I just think this in a complicated and ineffectual bullet that can only be fired once because it has a fingerprint of the person who fired it. That adds up to make this type of abuse less of a worry.
>> There's also a possible end game where the child porn traders [...]
> Once again, this behavior would get Hungary booted pretty quickly.
I'm sorry; I should have made myself clearer. In that paragraph, I've taken an aside and moved from Hungary (or any other government) as the adversary to child-porn-sharers-in-general as the adversary, and also changed the adversary goal.
No matter what you do, you can't "boot" the child porn sharers, because they're the ones who actually define what images you're legitimately trying to block.
> Also it is important to remember these are hashes. Not all images of the US flag would trigger the system only that specific image that has a hash collision.
They're approximate perceptual hashes, designed to come up with close values on close pictures. The US flag has an officially defined appearance. You'll get the same hash for any two close-cropped, straight-on images of the flag, the kind you might embed in your Web site. They'll be at least as close as two reprocessed versions of the same child porn image.
I was oversimplifying, though. You're not going to be able to tweak just any child porn image to make it hash like just any flag, unless you're willing to distort it into unrecognizability. And flags and logos might be bad candidates in general, because they're going to give DCT output that's wildly different than what you'll get from most photos. But if you had a relatively large library of child porn and a relatively large library of heavily-used effectively unbannable images of whatever kind, you should be able to find a lot of the child porn images that you can tweak to hash like one or another of the heavily used ones.
... and if you're generating fake child porn from scratch using ML, you can probably hack your ML model to bake the hash of one or another unbannable image into everything it creates. You could probably make those matches pretty damned close.
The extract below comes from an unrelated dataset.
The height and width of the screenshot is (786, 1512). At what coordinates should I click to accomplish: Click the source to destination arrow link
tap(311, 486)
So, once they got the whole thing down, they should be able to force the system to greatly tighten its match thresholds and/or deal with a really high false positive rate. In fact, they could probably make things bad enough that they could end up with a pretty large collection of child porn that the operators would be forced to completely exclude from detection.
Now back on the original authoritarian threat model:
> I just think this in a complicated and ineffectual bullet that can only be fired once because it has a fingerprint of the person who fired it.
For the "authoritarian" purpose, you may be right... although I wouldn't be surprised if it stayed under the radar for longer than you think. If the image you want to suppress only circulates among your own people, and if you're the authority who receives and verifies the reports on your own people, then all you have to do is to keep the overall volume down enough that it doesn't make anybody suspicious enough to demand that you show them the reports you're getting.
If you're a relatively small country, the number of people who share some local meme you care about may be quite a bit smaller than the number of people who share some new real child porn image.
that's not a great way to think. One needs to think if something is possible before trying to solve unrelated issues that some engineering can probably figure out.
This has already happened in China, where Baidu (The Chinese equivalent of Google) can’t crawl any articles from WeChat (The Chinese equivalent of Medium), as a result, the usefulness of its search result has deteriorated significantly. Recently, Baidu has been trying to start its own publishing platform with little success.
Also food ordering, travel reservations, health care appointments, banking, government services, and a whole lot of other things that would take too long to list. It's not an exaggeration to say the entire Chinese consumer experience runs through WeChat.